席替えしたら、どうやら後ろの男が俺のこと好きらしい

 ようやくまともな息が吸えた感覚になり、気が楽になる。やっぱり俺には女の子と楽しく遊ぶとかは向いていない。そもそも、どうしたら楽しんでもらえるかさえ考えられないんだから、モテないの一言に尽きる。
 プラスチックのグラス片手にドリンクバーの前へと向かっていると。
「ねえ、さっきの人ってSNSで見たことない?」
 突然聞こえてきたその声に足を止める。この角を曲がればドリンクバーだけど、おそらくその前には先客がいる。
「私も思った。友達がイケメンすぎるってアカウントの人でしょ?」
「そう! レベチすぎてふつうに好きなんだけど」
「彼氏いるじゃん」
「なんていうか別枠で」
 楽し気なその会話。普段なら気にしなかったはずなのに、前に朝宮をSNSで見たから過剰に反応してしまう。

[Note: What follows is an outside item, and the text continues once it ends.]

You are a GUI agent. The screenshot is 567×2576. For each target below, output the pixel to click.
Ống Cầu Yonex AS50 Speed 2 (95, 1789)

「北高の人だったよね。頭だけじゃなくて顔の偏差値も高いんだね」
「友達に朝宮って呼ばれてたよ」
 ……あの男は、どこまで騒がれるんだ。
「付き合うとかは無理だから写真だけでも撮ってもらえないかな」
「あ、投稿する気しかない顔」
「ちょっとバズってくれたらうれしいじゃん」
 朝宮を自慢したくなる気持ちはすごく分かる。そういう男なんだよな、朝宮って。
 でもさ、ちょっと違うような気もする。
 朝宮は写真や動画を嫌うし、自分でもSNSをやらないぐらいには徹底してたりもした。
 きっと、こういうことが日常的にあるからなのだろう。 
人を魅了する朝宮と俺では、やっぱり住む世界が違う。
 違うけど、でも、朝宮のいいところってもっとたくさんあるはずなのに。
「そろそろ戻ろ」
 女の子の声が聞こえて焦る。まずい、このままだと話を聞いてたみたいな感じになる。死角になっていたとはいえ、何も気にせずドリンクバーに行けるだけの覚悟もない。
 ひ、ひとまず退散しよう。
 くるりと振り返ったところで、真後ろになぜか朝宮がいた。
「ひっ!?」
 持っていたグラスを落としそうになった。
「あ……朝宮」
 何を考えているのか分からない顔でイケメンが立っていた。ズボンのポケットに手を突っ込んでいる姿がサマになる。かっこいい奴は何をしていてもかっこいいことには変わりないらしい。
 いや、それよりも、もしかしてあの子たちの話を聞いていたんじゃないのか。
 だとしたら気分良くないだろうな。女の子たちがここを通ったら……と思ったけど、一向に誰かが通る気配もない。
 どうやら反対側の通路を使って部屋に戻ったようだ。
 はあ、っとどっと疲れが押し寄せる。
「ええと、朝宮も飲み物?」
「いや、間山が戻ってくんの待ってた」
「え……?」
 俺が戻ってくるのを?
「で、間山見つけたけど、なんか固まってるからそれ見てた」
「恥ずすぎんだろ……!」
 盗み聞きしてる姿を見られるとか、どう考えても気まずい。しかも内容は朝宮のことだ。
 そうじゃなくても、朝宮に「バカ‼」と言い逃げしたあの日から、会うのは久しぶりだ。